- Born: 16 February 1942 Trondheim, Norway
- Died: 3 May 2021 (aged 79)
- Education: University of Oslo
- Occupations: Journalist Satirical writer Songwriter
- Employer: Norwegian Broadcasting Corporation
- Spouse: Ingjald Ørbeck Sørheim
- Awards: Fritt Ord Honorary Award

= Else Michelet =

Norwegian journalist (1942–2021)

Else Michelet (16 February 1942 – 3 May 2021) was a Norwegian journalist, satirical writer and songwriter. She had a long career with the Norwegian Broadcasting Corporation, from 1967, and was awarded the Fritt Ord Honorary Award in 2009.

==Early and personal life==
Michelet was born in Trondheim as a daughter of teacher Frans Oscar Michelet (1906–1984) and housewife Synnøve née Kulseng (1905–1981). The family moved to Bærum in 1947, and Michelet graduated from the University of Oslo with a cand.mag. degree in English, French and literature. From 1977 to 1979 she was married to Ingjald Ørbeck Sørheim.

==Career==
Michelet worked for the Norwegian Broadcasting Corporation from 1967; in the radio from 1973. She contributed to the entertainment programs Nitimen and Reiseradioen, and worked with the weekly satirical radio show Hallo i uken from 1990. She was its producer from 1993 to 2009.

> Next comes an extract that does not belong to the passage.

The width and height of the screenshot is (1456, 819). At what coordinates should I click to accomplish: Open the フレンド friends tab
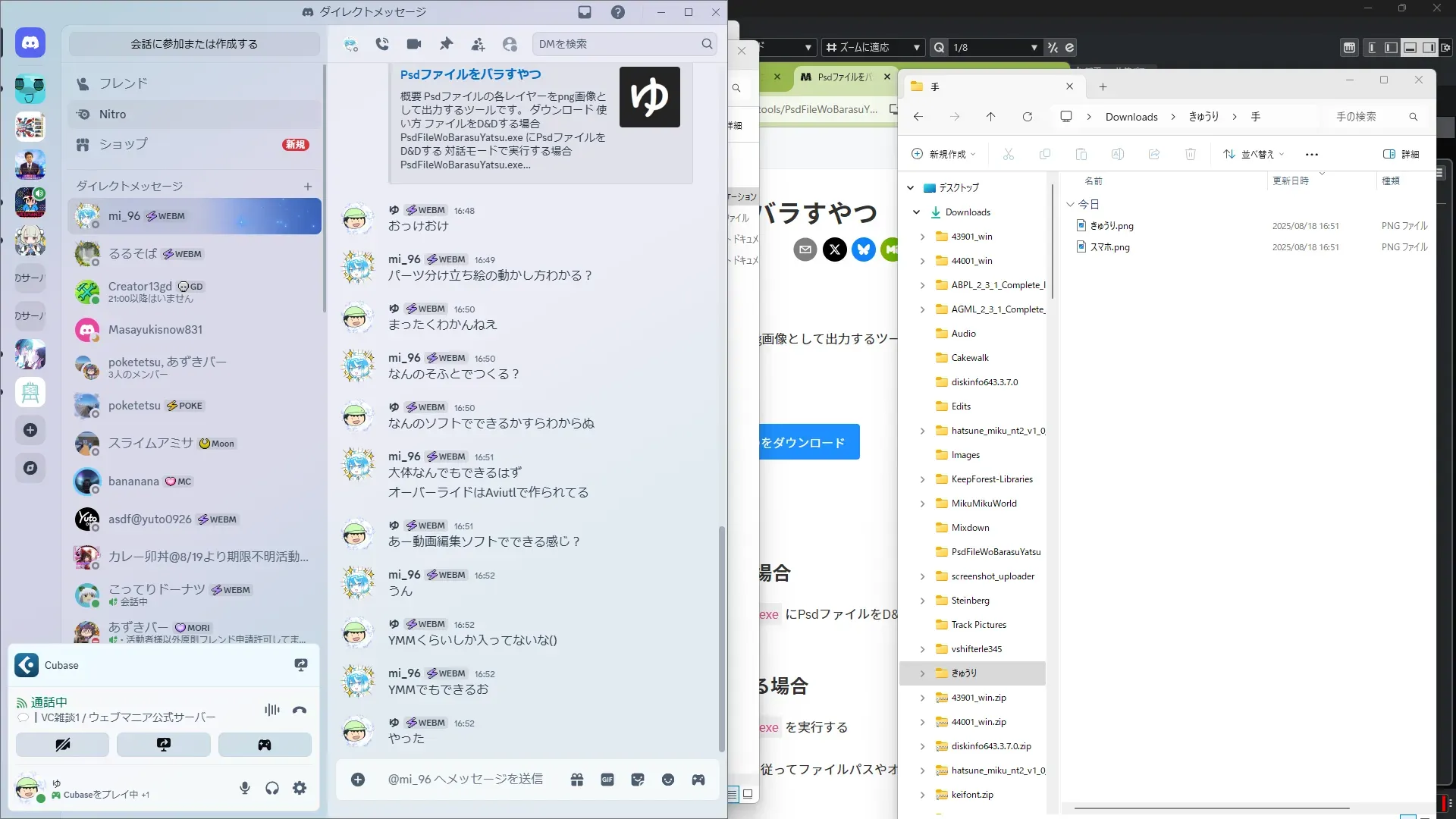(123, 83)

She wrote several books: Sin egen herre: eventyr og annet ugress (1979), En annen historie (1981) and the novel Ariadnes tråd: et reiseliv (1988). Michelet received Årets fagpris as one of the Komiprisen awards in 2007. She was awarded the Fritt Ord Honorary Award in 2009, for her journalistic works in general, and particularly for developing the radio show Hallo i uken.